*Problem:*
Reproduce everything from the line that contains "Task: Expand the Products dropdown menu" down to the line that contains "is (334, 224)." in the listing below, word for word and nothing more. Leave the pictures out.

(Supplied material Opens)

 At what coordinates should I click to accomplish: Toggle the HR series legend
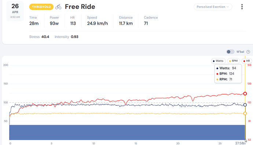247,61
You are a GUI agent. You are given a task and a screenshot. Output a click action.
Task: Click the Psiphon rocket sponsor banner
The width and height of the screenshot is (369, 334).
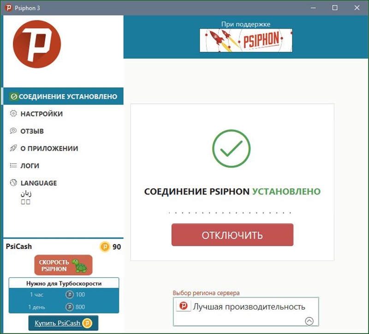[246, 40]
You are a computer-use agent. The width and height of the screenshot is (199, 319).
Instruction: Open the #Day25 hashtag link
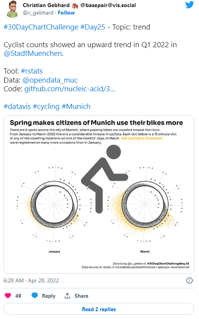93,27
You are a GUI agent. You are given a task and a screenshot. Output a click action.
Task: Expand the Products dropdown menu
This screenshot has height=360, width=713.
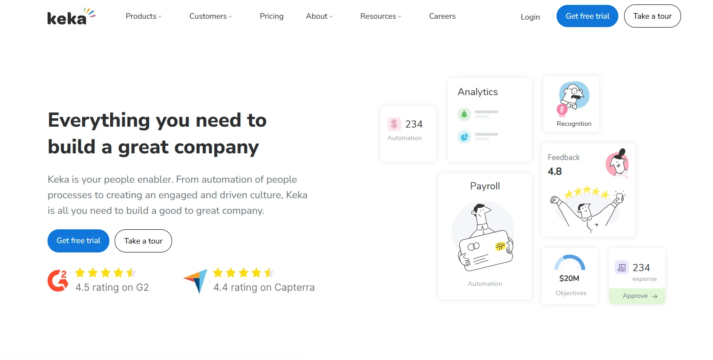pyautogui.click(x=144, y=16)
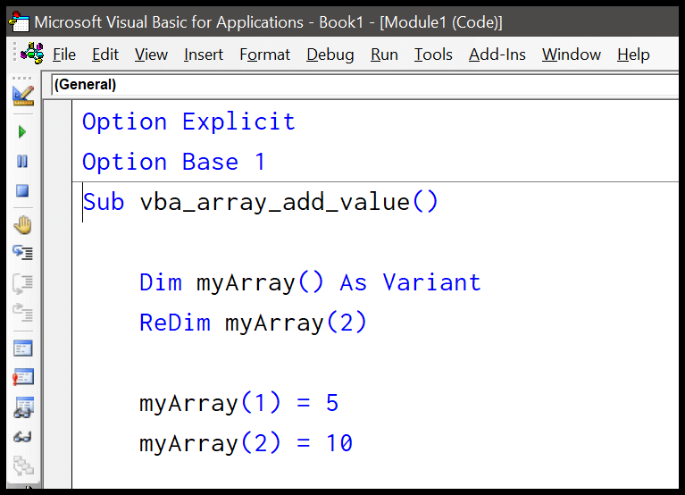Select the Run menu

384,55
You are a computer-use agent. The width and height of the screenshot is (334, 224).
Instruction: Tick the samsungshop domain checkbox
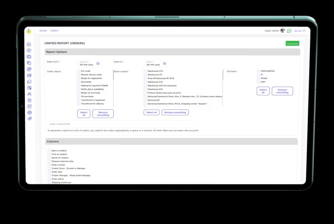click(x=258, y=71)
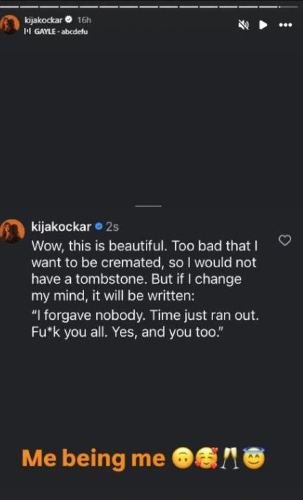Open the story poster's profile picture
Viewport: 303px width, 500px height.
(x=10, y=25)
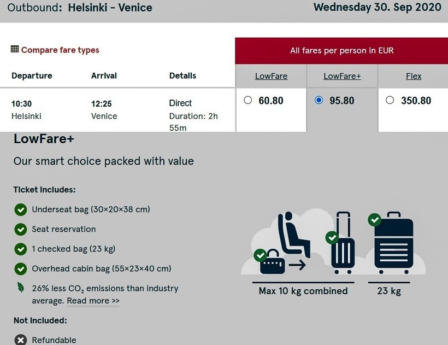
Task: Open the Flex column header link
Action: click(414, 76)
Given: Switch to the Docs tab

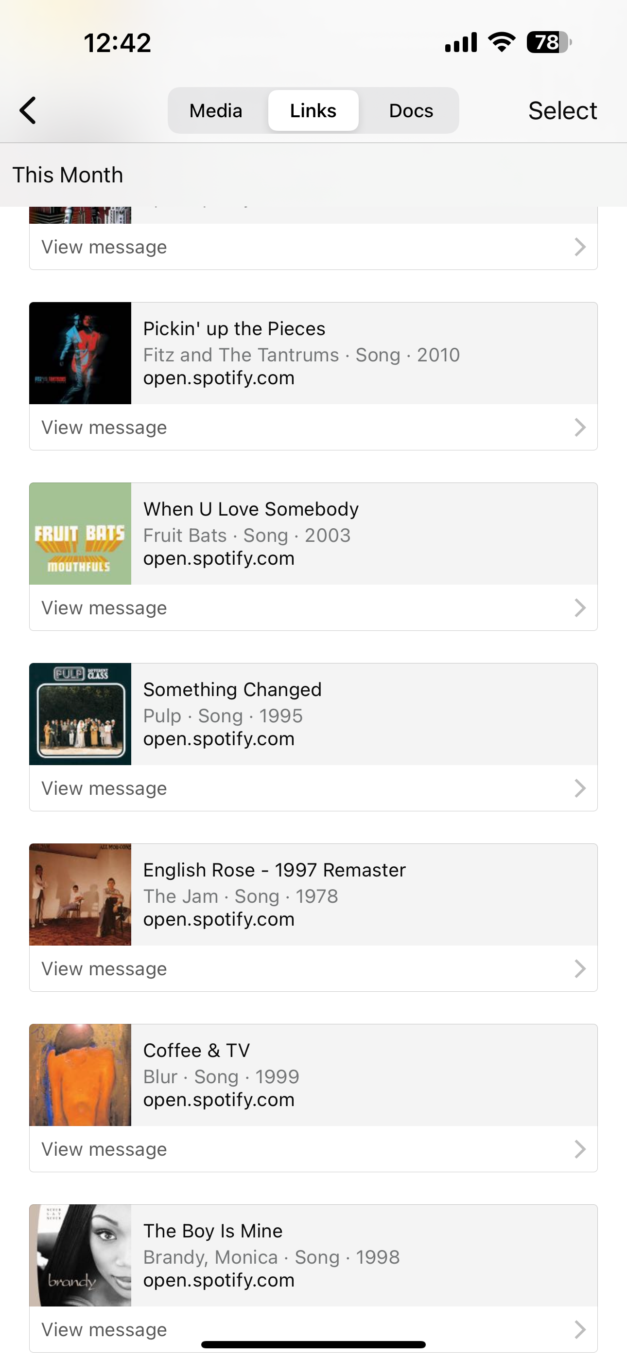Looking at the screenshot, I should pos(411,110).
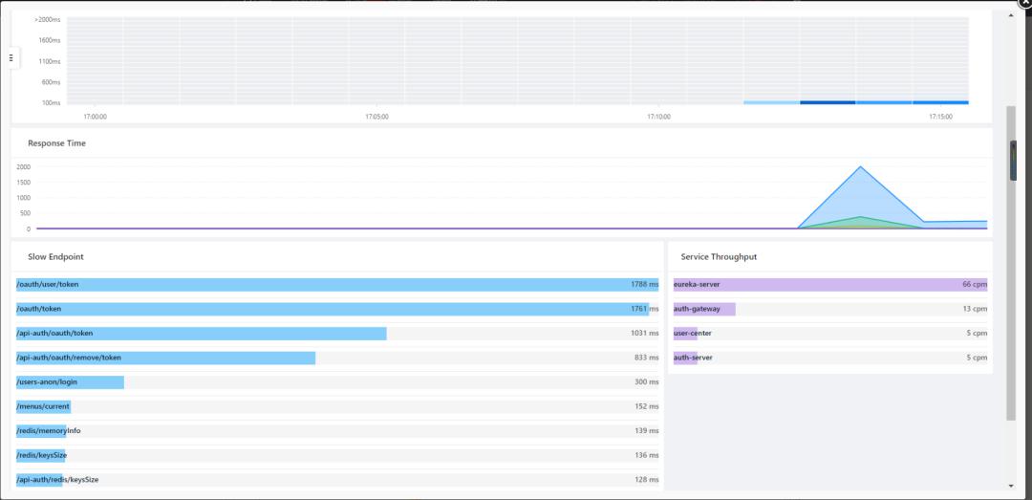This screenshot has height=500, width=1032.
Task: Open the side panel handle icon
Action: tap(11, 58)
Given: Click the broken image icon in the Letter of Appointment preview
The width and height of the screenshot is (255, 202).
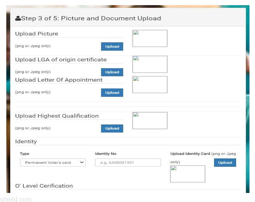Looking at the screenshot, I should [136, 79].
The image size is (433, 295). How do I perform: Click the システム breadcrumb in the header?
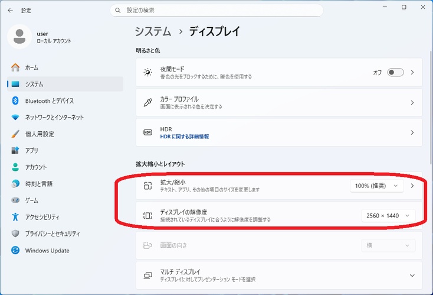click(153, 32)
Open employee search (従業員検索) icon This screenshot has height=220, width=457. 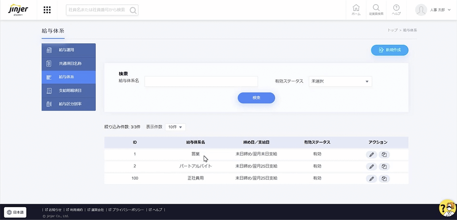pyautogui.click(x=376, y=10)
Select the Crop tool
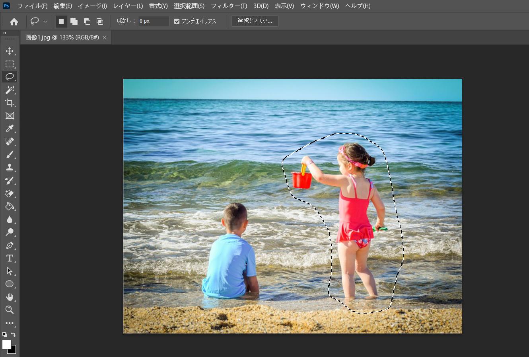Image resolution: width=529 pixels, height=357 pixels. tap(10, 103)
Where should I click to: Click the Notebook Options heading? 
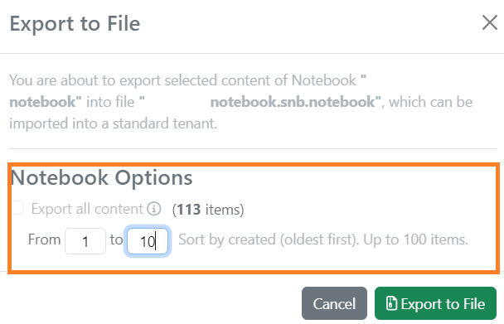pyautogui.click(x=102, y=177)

(Supplied material Closes)
(Supplied material Opens)

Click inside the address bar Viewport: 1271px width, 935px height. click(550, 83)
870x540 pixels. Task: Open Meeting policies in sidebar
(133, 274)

(Supplied material Closes)

*Output of the task:*
Task: Expand the Products dropdown menu
This screenshot has height=360, width=713.
pyautogui.click(x=144, y=16)
Select the Run menu

384,55
You are a computer-use agent. The width and height of the screenshot is (334, 224).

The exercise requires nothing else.